例えば、具体例として「−度発行された定期券を紛失し
た場合を現下に記す。定期券を再（↓−２−二−ｊする
手続きは」なる対象文の場合を考える。まず、前記実施
例の場合と同様に「はつこう」の「つ」を［っ」と置換
し、単語辞書７を検索すると「発行」　「発酵」　「薄
幸」　「発光」　「発効」が得られる。そして、接続可
能な品Ｊ４かどうかのチエツクに従い、接続しない「薄
幸Ｊが削除される。For example, as a specific example, consider the case where the target sentence is ``If you lose a commuter pass that has been issued twice. As in the case of the example, if you replace "tsu" in "hatsuko" with "tsu" and search the word dictionary 7, you will get "issuance", "fermentation", "light happiness", "luminescence", and "effectiveness".And, Following the check to see if the product J4 can be connected, the unconnected product J4 will be deleted.

残りの各単語について、形態素解析の結果による頻度情
報辞書１２を調べ、頻度の高い順に推べる。For each of the remaining words, the frequency information dictionary 12 based on the results of morphological analysis is checked, and the words can be suggested in descending order of frequency.

すると、「発行」が最も頻度が高いので、これが訂正候
補’ｄ　Ｐの先頭に来るようにする。Then, since "issue" has the highest frequency, it is placed at the beginning of the correction candidate 'dP.

発明の効果本発明は、−１−述したように誤り文字と正解である候
補文字との対をその誤りの牛じやすい文字順に格納した
訂正文字辞書を設けたので、キーボード等におけるキー
配列、シフトキー操作の併用の有無等に起因して誤りを
生じやすい文字を優先させることができ、よって、訂正
候補作成処理を、より効率的に行うことができる。Effects of the Invention As described above, the present invention provides a correction character dictionary that stores pairs of error characters and correct candidate characters in the order of the characters that are most likely to cause errors. Priority can be given to characters that are likely to cause errors due to the presence or absence of combined use of the shift key, etc. Therefore, correction candidate creation processing can be performed more efficiently.

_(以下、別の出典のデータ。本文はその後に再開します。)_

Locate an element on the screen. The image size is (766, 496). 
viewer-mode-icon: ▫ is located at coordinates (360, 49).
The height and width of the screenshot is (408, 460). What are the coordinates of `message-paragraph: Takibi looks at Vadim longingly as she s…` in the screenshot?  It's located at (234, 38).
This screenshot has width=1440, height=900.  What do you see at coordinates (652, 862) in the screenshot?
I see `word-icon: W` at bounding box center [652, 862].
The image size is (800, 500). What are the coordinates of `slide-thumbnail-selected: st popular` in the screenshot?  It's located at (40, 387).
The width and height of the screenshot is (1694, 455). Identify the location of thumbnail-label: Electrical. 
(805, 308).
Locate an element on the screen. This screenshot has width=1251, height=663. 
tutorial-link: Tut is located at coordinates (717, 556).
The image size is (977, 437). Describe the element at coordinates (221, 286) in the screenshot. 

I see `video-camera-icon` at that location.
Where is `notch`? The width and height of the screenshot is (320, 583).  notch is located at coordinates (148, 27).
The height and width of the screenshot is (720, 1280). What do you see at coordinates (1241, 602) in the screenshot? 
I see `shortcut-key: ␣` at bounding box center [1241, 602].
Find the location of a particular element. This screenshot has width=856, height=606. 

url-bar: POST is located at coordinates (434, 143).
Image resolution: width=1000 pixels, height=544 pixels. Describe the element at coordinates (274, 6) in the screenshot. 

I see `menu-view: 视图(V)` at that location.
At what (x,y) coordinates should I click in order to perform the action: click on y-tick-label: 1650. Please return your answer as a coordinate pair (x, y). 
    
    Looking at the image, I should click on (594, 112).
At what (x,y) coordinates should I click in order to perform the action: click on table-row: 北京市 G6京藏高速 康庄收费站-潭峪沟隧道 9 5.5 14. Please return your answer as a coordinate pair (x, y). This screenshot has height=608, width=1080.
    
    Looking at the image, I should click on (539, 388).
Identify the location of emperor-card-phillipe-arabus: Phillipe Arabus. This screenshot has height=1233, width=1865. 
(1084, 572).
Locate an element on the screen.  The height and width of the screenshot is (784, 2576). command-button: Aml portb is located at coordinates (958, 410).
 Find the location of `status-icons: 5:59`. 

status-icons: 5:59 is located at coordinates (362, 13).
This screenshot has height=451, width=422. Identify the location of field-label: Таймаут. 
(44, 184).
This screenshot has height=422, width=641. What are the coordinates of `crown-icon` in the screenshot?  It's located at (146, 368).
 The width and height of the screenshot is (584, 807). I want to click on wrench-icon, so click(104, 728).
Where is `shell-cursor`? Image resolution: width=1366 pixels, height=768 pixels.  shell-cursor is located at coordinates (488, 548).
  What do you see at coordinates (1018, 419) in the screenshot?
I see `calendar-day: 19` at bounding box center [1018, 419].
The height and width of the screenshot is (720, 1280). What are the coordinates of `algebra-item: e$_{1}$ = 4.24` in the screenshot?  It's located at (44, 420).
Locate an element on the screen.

[Brief explanation of the drawing]

第１図は本発明の第一の実施例を示すブロック構成図、
第２図は訂正文字辞書の構成図、第３図は単語辞書の構
成図、第４図は単語接続表の構成図、第５図は文字接続
表の構成図、第６図は全体的な処理を示すフローチャー
１・、第７図は訂正候補作成処理を示すフローチャート
、第８図は本発明の第二の実施例を示すブロック構成図
、第９図は頻度情報辞書の構成図、第１０図は訂正候補
作成処理を示すフローチャー１・である。４・・・形態素解析部、５・・・誤り検出部、７・・・
ｍ語辞書、８・・・単語接続表、１０・・・訂正文７辞
書出　願　人　　　株式会社　　　リ　コ　−４７図FIG. 1 is a block diagram showing a first embodiment of the present invention;
Figure 2 is a configuration diagram of the corrected character dictionary, Figure 3 is a configuration diagram of the word dictionary, Figure 4 is a configuration diagram of the word connection table, Figure 5 is a configuration diagram of the character connection table, and Figure 6 is the overall configuration. Flowchart 1 showing the process, FIG. 7 is a flowchart showing the correction candidate creation process, FIG. 8 is a block configuration diagram showing the second embodiment of the present invention, FIG. 9 is a configuration diagram of the frequency information dictionary, and FIG. FIG. 10 is a flowchart 1 showing correction candidate creation processing. 4... Morphological analysis unit, 5... Error detection unit, 7...
m-word dictionary, 8...word connection table, 10...corrected sentence 7 dictionary Applicant Ricoh Co., Ltd. -47 Figure

Claims

[Claims]

Japanese sentence error correction processing that detects erroneous character strings in Japanese documents using a morphological analysis unit and error detection unit using a word dictionary and word connection table, and presents words that are the correct answer to the erroneous character strings for hiragana errors. 1. A Japanese sentence error correction processing device, characterized in that the device is provided with a correction character dictionary storing pairs of error characters and correct candidate characters in the order of characters in which errors are likely to occur.